Screenshot grounding data
· · · ·

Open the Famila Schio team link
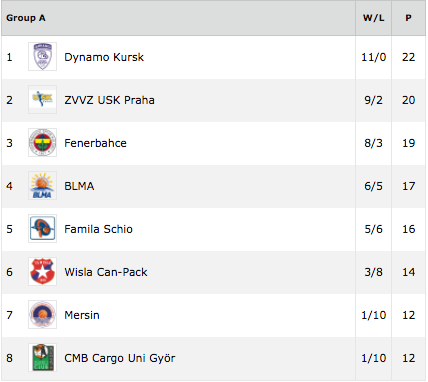This screenshot has height=382, width=428. pyautogui.click(x=98, y=229)
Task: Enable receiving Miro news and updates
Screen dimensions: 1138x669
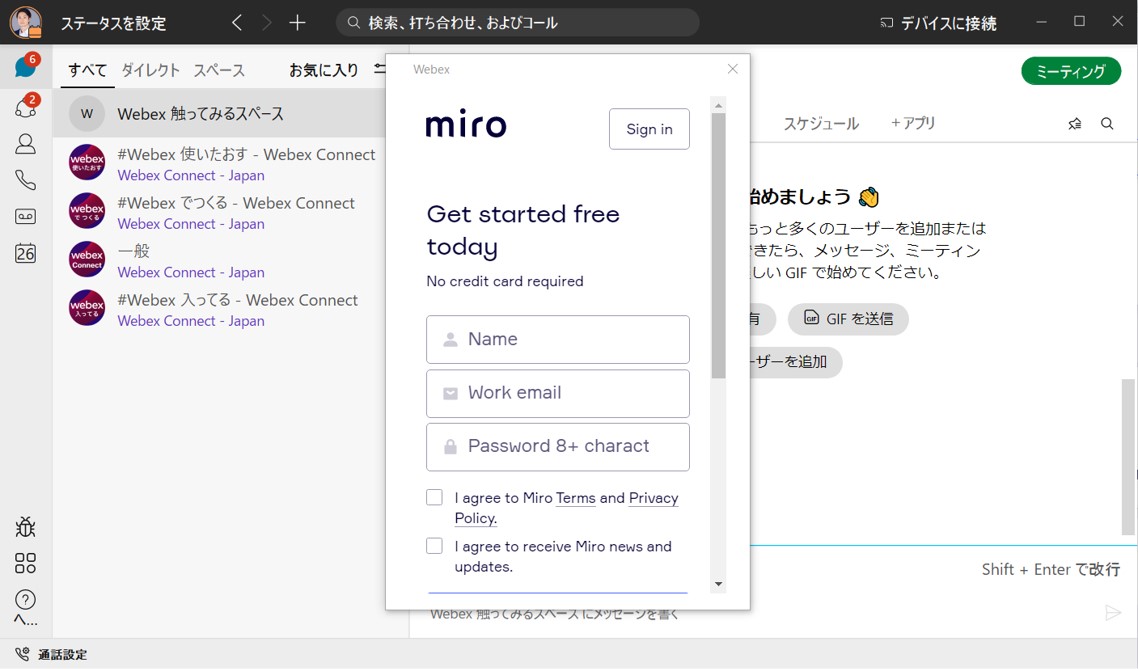Action: 434,545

· · · ·

What to produce
Take the entries shown above and quote them verbatim, passing over the pictures.

Written solution
Open the Famila Schio team link
This screenshot has height=382, width=428. pyautogui.click(x=98, y=229)
Task: Enable receiving Miro news and updates
Screen dimensions: 1138x669
Action: 434,545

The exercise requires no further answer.